A priori on devrait se féliciter de cette perspective de convergence de l’inflation vers l’objectif des banques centrales. Ces dernières seront en tout cas soulagées de cette «mission accomplie». L’inconfort sera plutôt du côté des marchés financiers qui appréhendent une politique plus restrictive qu’anticipé qui conduirait à une réduction des liquidités mondiales, normalisation de l’inflation rimant avec remontée des taux officiels. Rappelons que c’est l’absence d’inflation qui, pendant de longues années, avait obligé les banques centrales à maintenir une politique particulièrement expansionniste dans un effort de faire converger l’inflation vers leur cible d’environ 2%. Cette politique a, certes, dopé la croissance mais également et surtout, par le biais de liquidités abondantes (quantitative easing), les prix des actifs (immobilier, bourse, cours des obligations, etc.). Dans certains pays, elle a également conduit à une hausse de l’endettement, notamment celui des entreprises américaines.

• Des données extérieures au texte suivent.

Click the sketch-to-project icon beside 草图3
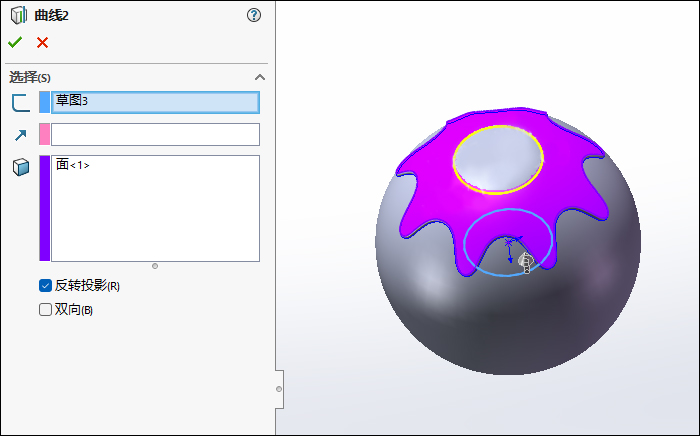The height and width of the screenshot is (436, 700). [20, 102]
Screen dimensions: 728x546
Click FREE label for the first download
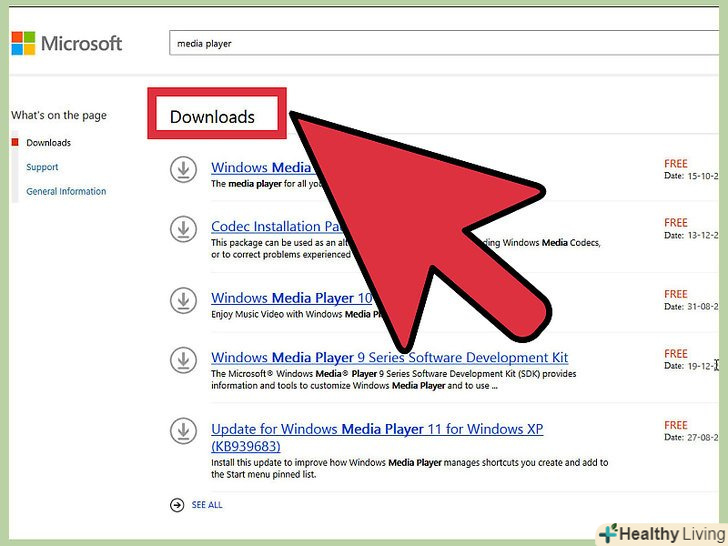[x=676, y=163]
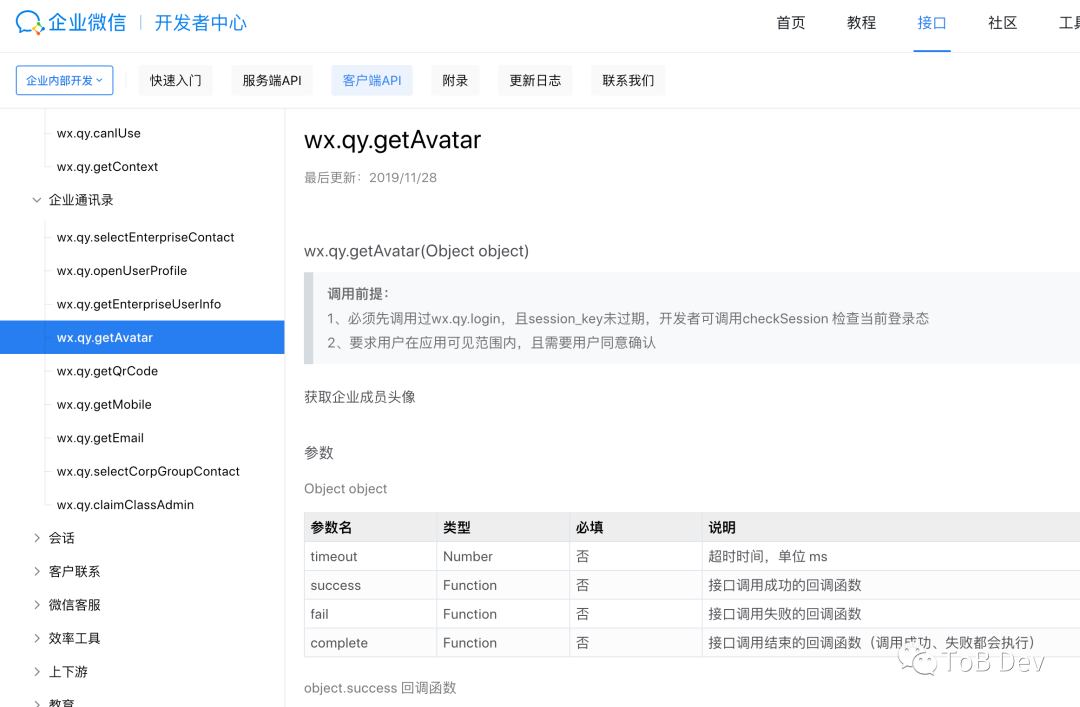
Task: Open the 企业内部开发 dropdown
Action: click(x=64, y=80)
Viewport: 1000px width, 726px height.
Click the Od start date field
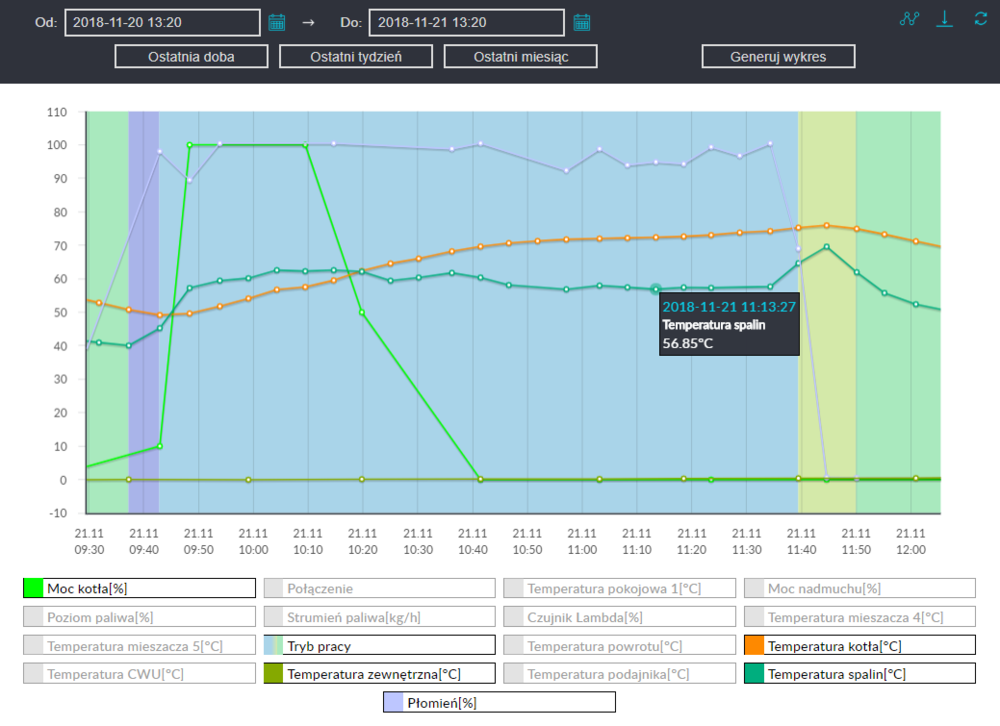[x=161, y=22]
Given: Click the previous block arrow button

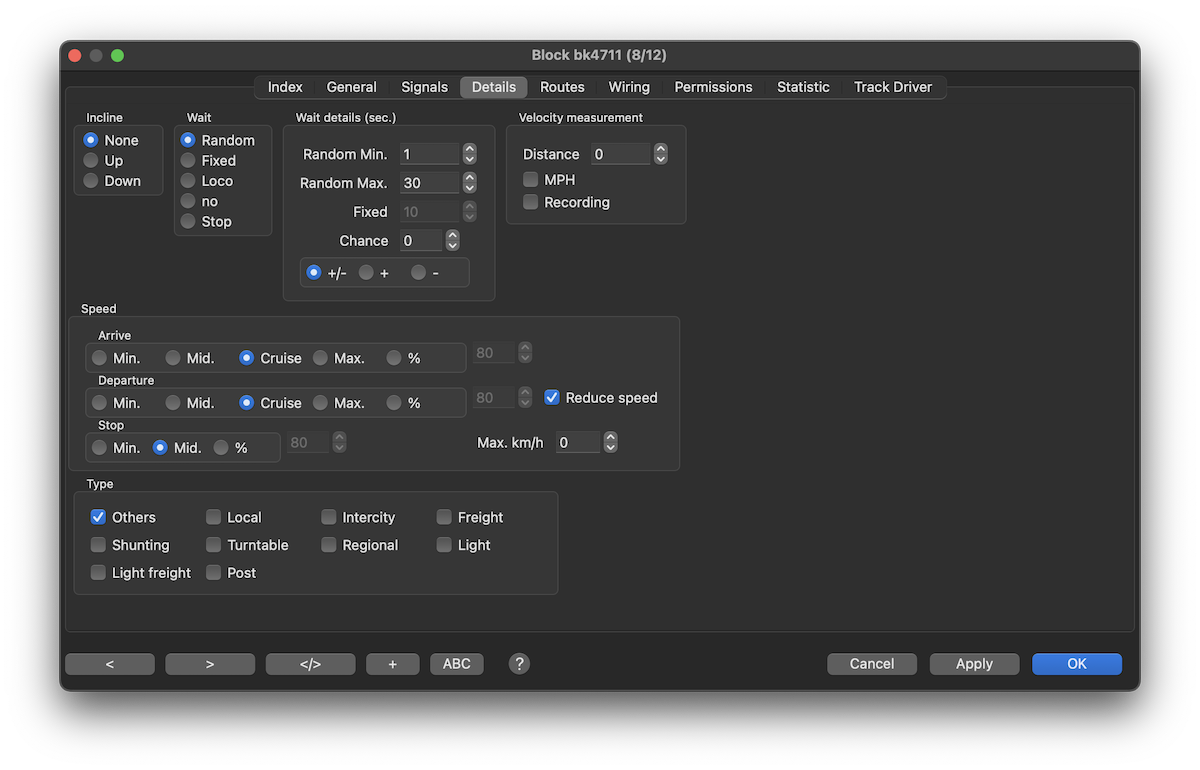Looking at the screenshot, I should (110, 664).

Aux Etats-Unis, la combinaison de valorisations élevées et de ratios dette/fonds propres qui ont augmenté accroît donc la sensibilité à une normalisation de la politique monétaire, bien qu’au final l’effet net dépendra également de l’évolution de la croissance et de la confiance des investisseurs. Ces différents facteurs s’influencent mutuellement si bien qu’il est impossible d’anticiper le résultat final. La description des canaux de transmission permet néanmoins de focaliser l’attention de l’investisseur sur les points essentiels. Pour les marchés financiers, la hausse de l’inflation provoquant une remontée des taux officiels serait un enchaînement logique. Aux Etats-Unis, la normalisation monétaire se concrétiserait par quatre remontées de taux cette année et une poursuite de la réduction de la taille du bilan de la Réserve fédérale; en zone euro, la Banque centrale européenne arrêterait son QE en fin d’année avant de remonter une première fois ses taux vers la mi-2019. Ces politiques finiraient par peser sur l’activité: les taux de croissance, qui dépassent actuellement largement les taux de croissance potentiels, convergeraient lentement vers ces derniers. Pour les entreprises, cela se traduirait par une moindre hausse des bénéfices tandis que les plus endettées subiraient des charges d’intérêt plus importantes. Pour les investisseurs, cela nourrit la nervosité et donc leur sélectivité dans le choix des titres et actions, avec la distinction entre les entreprises résilientes et les autres.

En conclusion et assez ironiquement, la normalisation de l’inflation crée un certain inconfort: elle témoigne d’une activité économique bien orientée mais ne fait que rappeler que les marchés anticipent des mois à l’avance les développements dans l’économie. Si, d’un point de vue macroéconomique, le ralentissement auquel donnera lieu la normalisation monétaire n’a rien d’inquiétant, c’est sur la réaction des entreprises les plus sensibles que l’attention devra se porter. Quant aux banques centrales, on peut s’attendre à ce qu’elles continuent à faire preuve d’une grande prudence dans leur communication afin d’éviter des surprises qui amèneraient les marchés à surréagir.